2009 Annual Report
1a.Objectives (from AD-416)
Characterize the effect of methionine oxidation on phosphorylation of synthetic peptides. Determine the impact of methionine oxidation on the phosphoproteome in vivo. Develop novel motif antibodies to identify specific phosphoproteins that may be sensitive to methionine oxidation in vivo.
1b.Approach (from AD-416)
We will test the emerging concept that reversible methionine oxidation participates in cellular responses to mild oxidants such as H2O2, by attenuating the phosphorylation of key cellular proteins. To do this, we will employ both in vitro and in vivo approaches in the proposed studies. First, we will build on the observation that methionine oxidation can inhibit peptide phosphorylation by soybean protein kinases in vitro. We will consider canonical and non-canonical motifs targeted by calcium-dependent protein kinases and SNF1-related protein kinases, and also determine the biochemical basis for the inhibition. Second, we will examine the in vivo significance of methionine oxidation using transgenic Arabidopsis with altered expression of methionine sulfoxide repair enzymes (cytosolic PMSRA3 or plastid-targeted MsrB1/2 and PMSRA4), and assess the impact on the leaf and root phosphoproteome. In addition to this broad discovery mode approach to identify phosphoproteins sensitive to methionine oxidation, we will also employ a candidate protein approach. We will specifically focus on selected metabolic enzymes that have a methionine residue within known phosphorylation motifs, such as nitrate reductase and chloroplast elongation factor EF-Tu, which was identified in preliminary studies as an abundant phosphoprotein that is sensitive to methionine oxidation in vivo. In addition, we will also develop targeted-phosphospecific antibodies that may help to identify low abundance proteins that are phosphorylated and are sensitive to oxidative signals in vivo.
The mechanisms involved in sensing oxidative signaling molecules such as H2O2 in plant and animal cells are not completely understood.
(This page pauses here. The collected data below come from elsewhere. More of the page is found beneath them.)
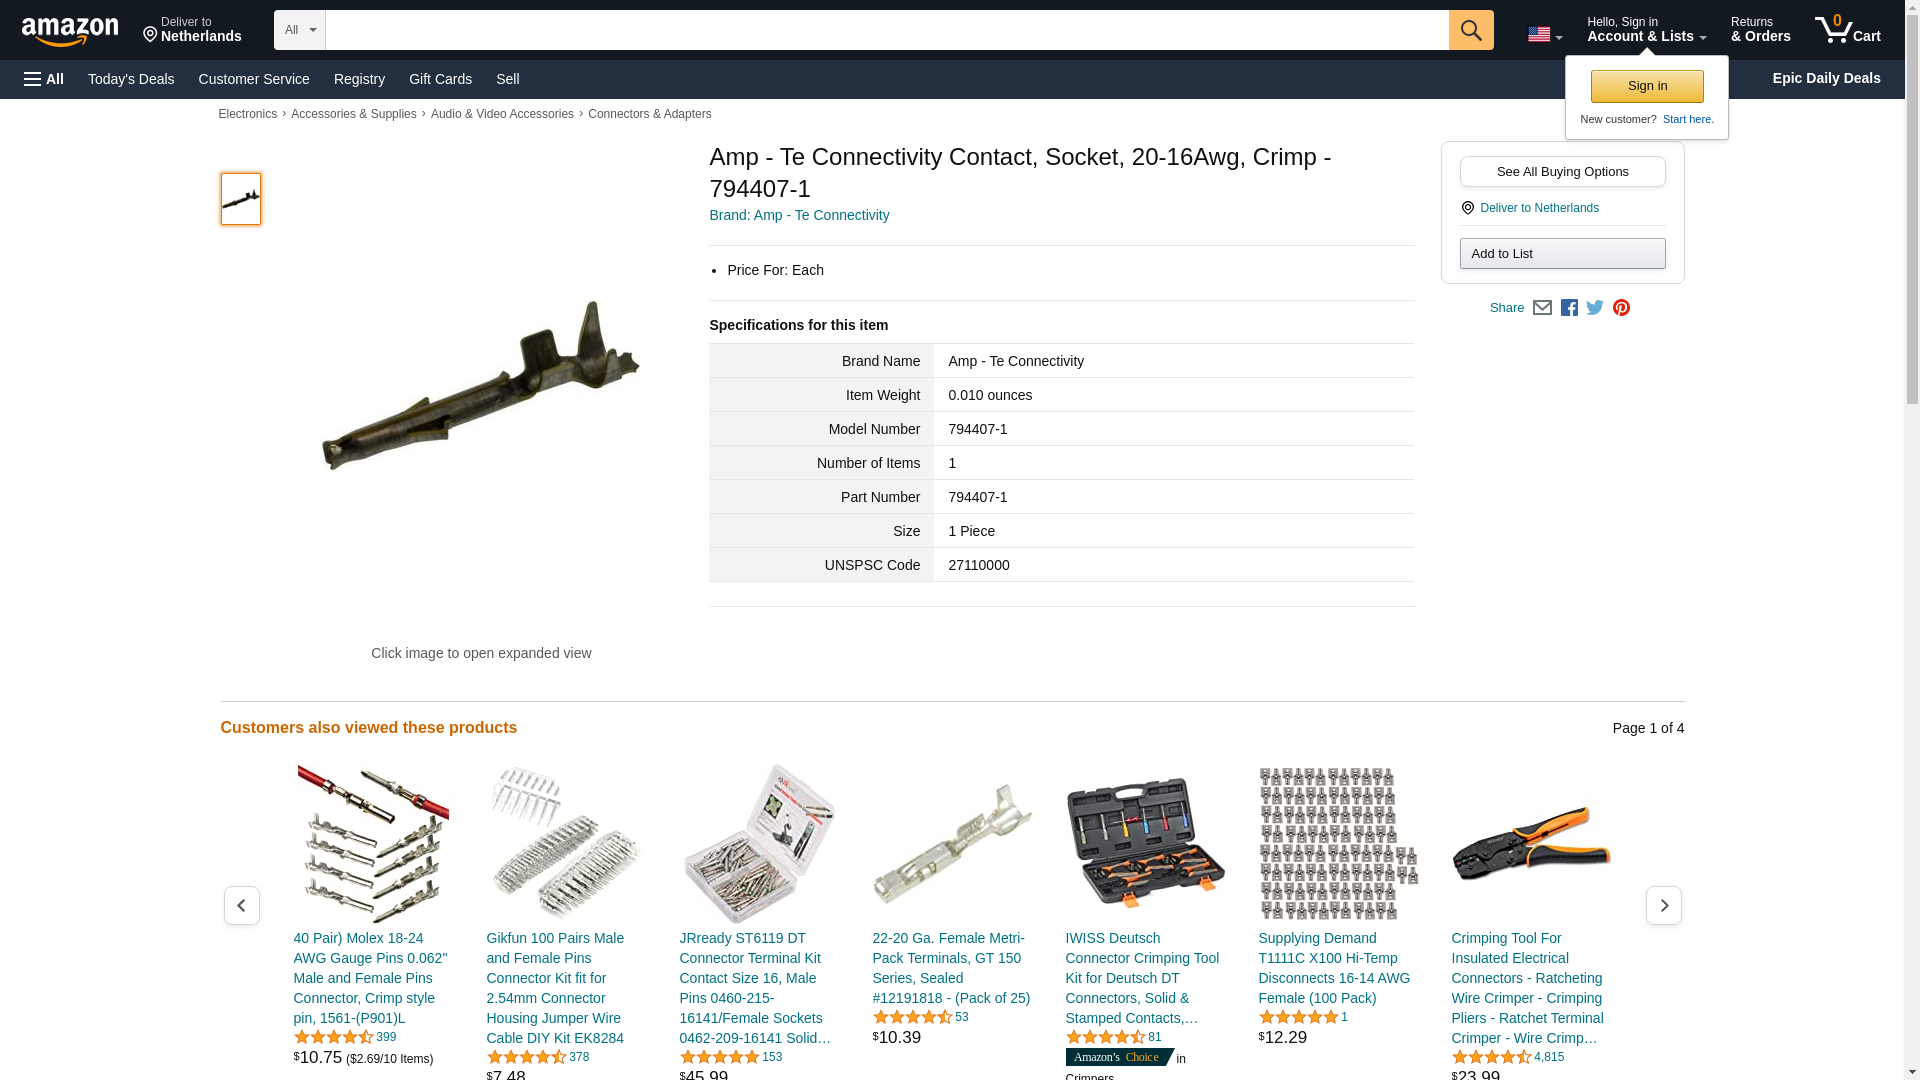The image size is (1920, 1080).
Task: Open the language flag dropdown
Action: (x=1545, y=34)
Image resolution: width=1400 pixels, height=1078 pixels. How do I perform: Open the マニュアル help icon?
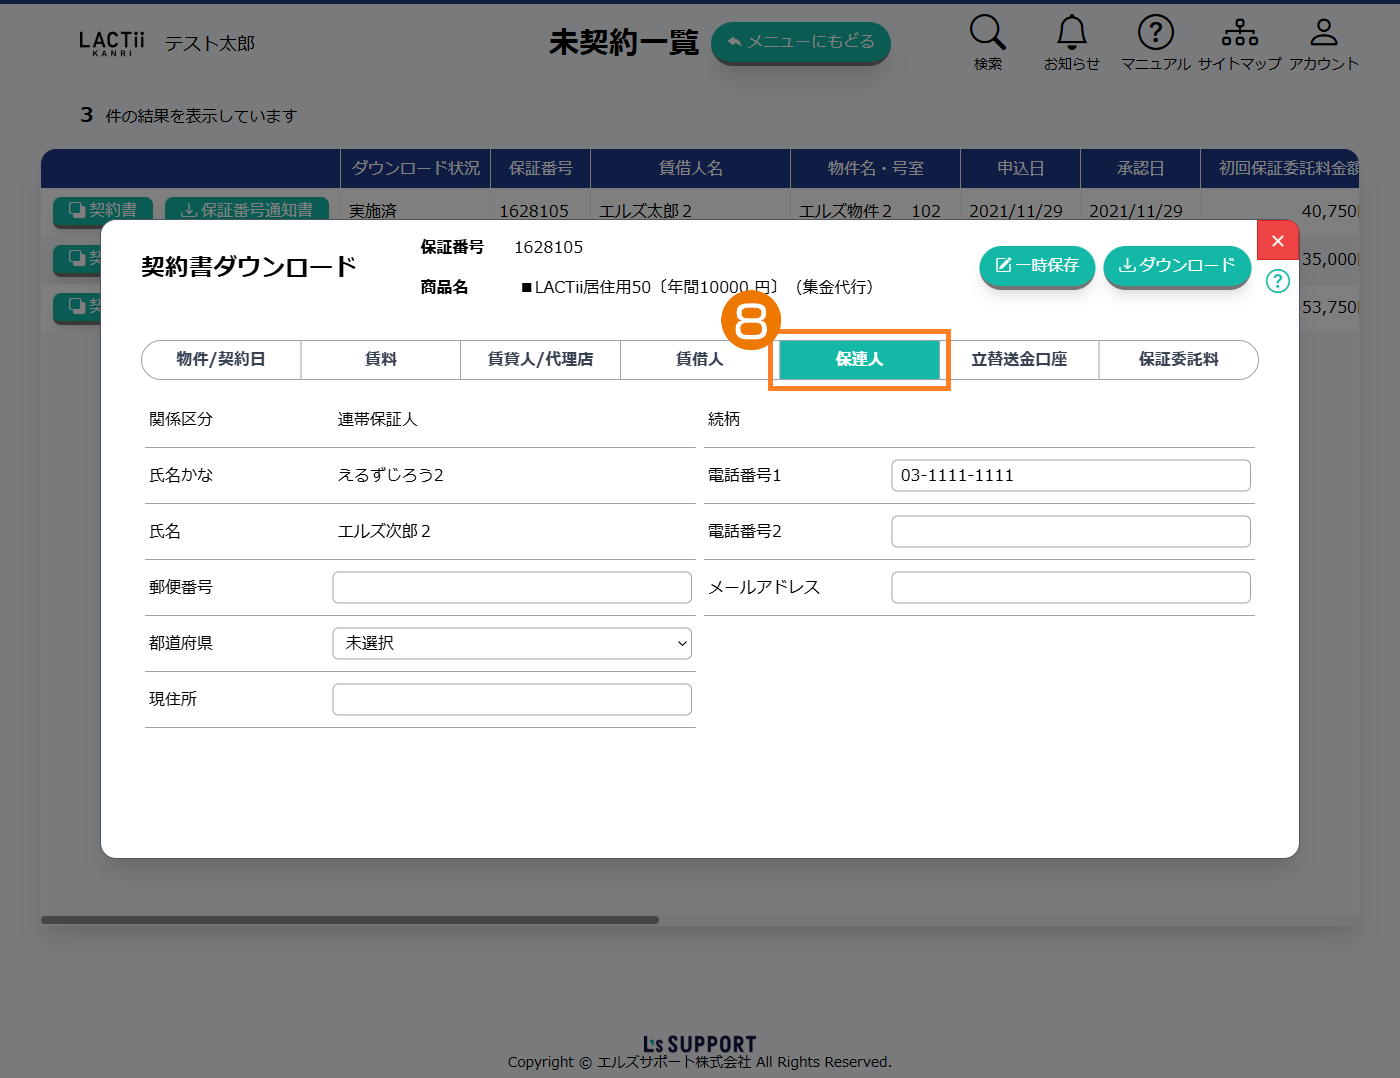pyautogui.click(x=1155, y=34)
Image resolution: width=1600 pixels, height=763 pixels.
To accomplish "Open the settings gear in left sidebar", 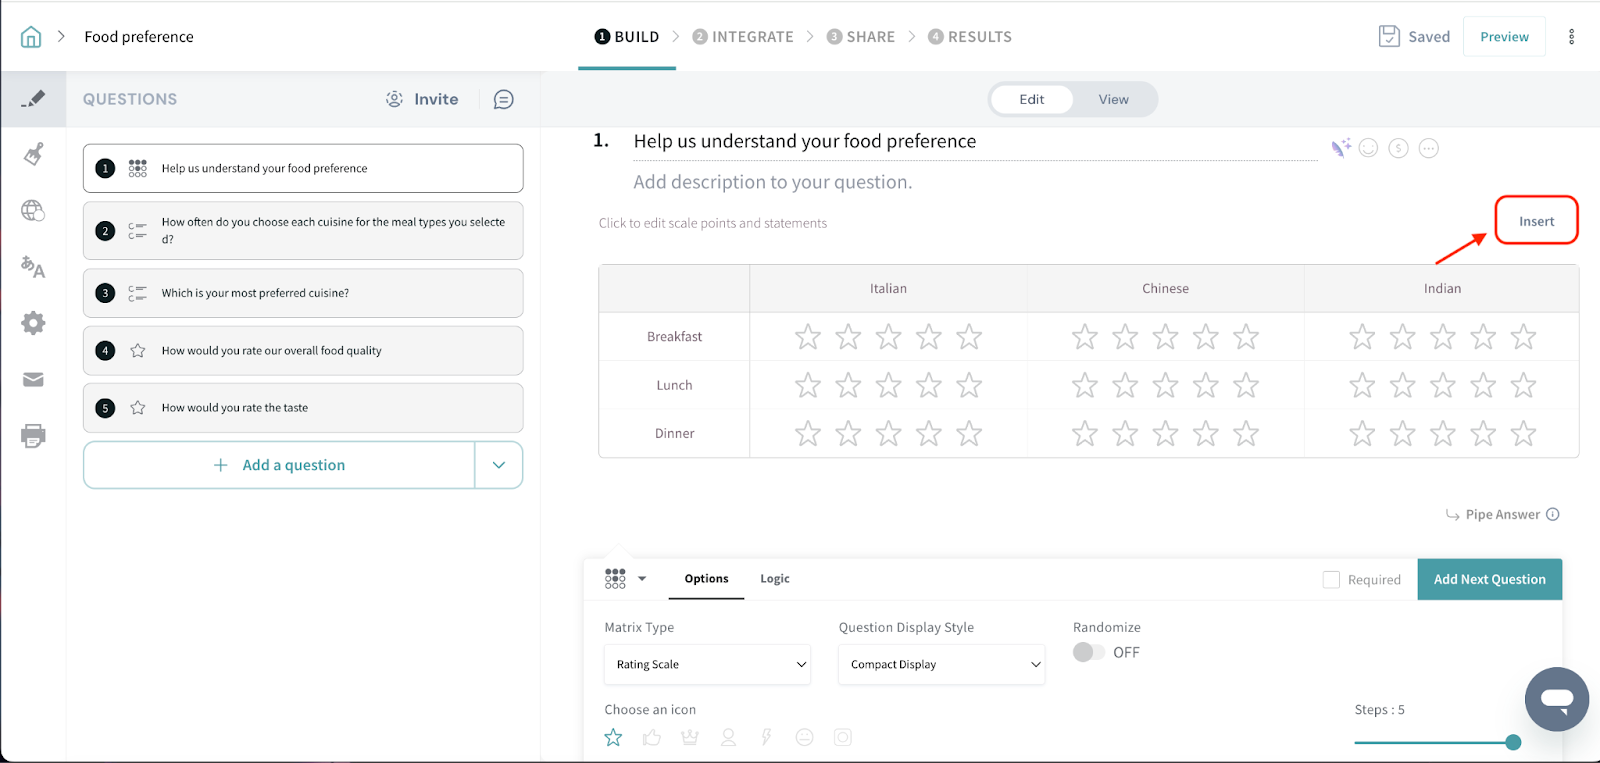I will (x=33, y=323).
We are testing the postulate that oxidation of methionine (Met) to Met sulfoxide (MetSO) can couple oxidative signals to changes in protein phosphorylation. We demonstrate that when a Met residue functions as a hydrophobic recognition element within a phosphorylation motif, its oxidation can strongly inhibit peptide phosphorylation in vitro. This is shown to occur with recombinant soybean calcium dependent protein kinases (CDPKs) and human AMP-dependent protein kinase (AMPK). To determine whether this effect may occur in vivo, we monitored the phosphorylation status of Arabidopsis leaf nitrate reductase (NR) serine-534 using modification-specific antibodies. NR was a candidate protein for this mechanism because methionine-538, located at the P + 4 position, serves as a hydrophobic recognition element for phosphorylation of serine-534 and its oxidation substantially inhibits phosphorylation of serine-534 in vitro. Two lines of evidence suggest that Met oxidation may inhibit phosphorylation of serine-534 in vivo. First, phosphorylation of NR at the serine-534 site was sensitive to exogenous H2O2 and second, phosphorylation in normal darkened leaves was increased by overexpression of the cytosolic MetSO-repair enzyme, PMSRA3. These results are consistent with the notion that oxidation of surface-exposed Met residues in kinase substrate proteins, such as NR, can inhibit the phosphorylation of nearby sites and thereby couple oxidative signals to changes in protein phosphorylation.